EXERCISE REQUIREMENTS
Beginning at the line containing "Click the bold" in the material below and ending at the line containing "Open the About item in the mockup navigation", return each line exactly and add nothing.

※

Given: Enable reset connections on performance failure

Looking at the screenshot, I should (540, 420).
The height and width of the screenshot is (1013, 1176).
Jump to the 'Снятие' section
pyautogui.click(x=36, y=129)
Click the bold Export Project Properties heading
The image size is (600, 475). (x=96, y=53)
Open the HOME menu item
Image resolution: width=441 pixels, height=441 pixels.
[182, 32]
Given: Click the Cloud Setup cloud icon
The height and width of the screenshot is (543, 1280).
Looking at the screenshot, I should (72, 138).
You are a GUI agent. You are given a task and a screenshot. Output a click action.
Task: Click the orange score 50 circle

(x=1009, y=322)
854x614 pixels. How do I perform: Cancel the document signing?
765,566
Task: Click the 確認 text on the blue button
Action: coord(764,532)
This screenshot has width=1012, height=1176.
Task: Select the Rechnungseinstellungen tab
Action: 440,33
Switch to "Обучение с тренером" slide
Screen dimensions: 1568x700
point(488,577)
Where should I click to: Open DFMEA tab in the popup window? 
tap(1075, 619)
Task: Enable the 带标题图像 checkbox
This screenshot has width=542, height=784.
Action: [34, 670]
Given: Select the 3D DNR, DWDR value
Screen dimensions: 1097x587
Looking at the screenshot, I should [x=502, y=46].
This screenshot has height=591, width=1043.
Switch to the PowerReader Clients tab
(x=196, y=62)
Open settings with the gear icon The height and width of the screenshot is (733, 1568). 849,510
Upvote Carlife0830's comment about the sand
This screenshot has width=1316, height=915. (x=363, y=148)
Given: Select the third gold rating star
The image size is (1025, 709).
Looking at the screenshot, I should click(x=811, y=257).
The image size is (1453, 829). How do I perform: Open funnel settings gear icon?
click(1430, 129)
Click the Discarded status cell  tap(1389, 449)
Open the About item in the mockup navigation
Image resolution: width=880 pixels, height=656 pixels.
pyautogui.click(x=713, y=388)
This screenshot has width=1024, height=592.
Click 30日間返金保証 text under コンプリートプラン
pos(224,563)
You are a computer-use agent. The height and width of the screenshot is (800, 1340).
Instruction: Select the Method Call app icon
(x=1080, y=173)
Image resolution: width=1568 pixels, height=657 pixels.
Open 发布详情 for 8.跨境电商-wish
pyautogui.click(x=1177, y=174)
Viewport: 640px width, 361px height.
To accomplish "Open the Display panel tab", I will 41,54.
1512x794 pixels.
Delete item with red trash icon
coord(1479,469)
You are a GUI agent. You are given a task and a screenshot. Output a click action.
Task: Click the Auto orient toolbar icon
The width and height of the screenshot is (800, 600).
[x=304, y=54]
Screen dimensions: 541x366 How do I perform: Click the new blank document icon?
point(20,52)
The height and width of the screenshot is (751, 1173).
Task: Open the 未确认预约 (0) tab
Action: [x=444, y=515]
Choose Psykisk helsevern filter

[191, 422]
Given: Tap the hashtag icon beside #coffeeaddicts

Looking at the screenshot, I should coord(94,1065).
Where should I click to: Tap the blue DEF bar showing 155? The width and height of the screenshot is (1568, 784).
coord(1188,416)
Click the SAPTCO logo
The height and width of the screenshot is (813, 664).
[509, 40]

※

RESPONSE BOX
Click the bold Export Project Properties heading
The image size is (600, 475). (x=96, y=53)
Open the HOME menu item
Image resolution: width=441 pixels, height=441 pixels.
[182, 32]
Given: Click the Cloud Setup cloud icon
The height and width of the screenshot is (543, 1280).
Looking at the screenshot, I should (72, 138).
You are a GUI agent. You are given a task and a screenshot. Output a click action.
Task: Click the orange score 50 circle

(x=1009, y=322)
854x614 pixels. How do I perform: Cancel the document signing?
765,566
Task: Click the 確認 text on the blue button
Action: coord(764,532)
This screenshot has width=1012, height=1176.
Task: Select the Rechnungseinstellungen tab
Action: 440,33
Switch to "Обучение с тренером" slide
Screen dimensions: 1568x700
point(488,577)
Where should I click to: Open DFMEA tab in the popup window? 
tap(1075, 619)
Task: Enable the 带标题图像 checkbox
This screenshot has width=542, height=784.
Action: [34, 670]
Given: Select the 3D DNR, DWDR value
Screen dimensions: 1097x587
Looking at the screenshot, I should [x=502, y=46].
This screenshot has height=591, width=1043.
Switch to the PowerReader Clients tab
(x=196, y=62)
Open settings with the gear icon The height and width of the screenshot is (733, 1568). 849,510
Upvote Carlife0830's comment about the sand
This screenshot has width=1316, height=915. (x=363, y=148)
Given: Select the third gold rating star
The image size is (1025, 709).
Looking at the screenshot, I should click(x=811, y=257).
The image size is (1453, 829). How do I perform: Open funnel settings gear icon?
click(1430, 129)
Click the Discarded status cell  tap(1389, 449)
Open the About item in the mockup navigation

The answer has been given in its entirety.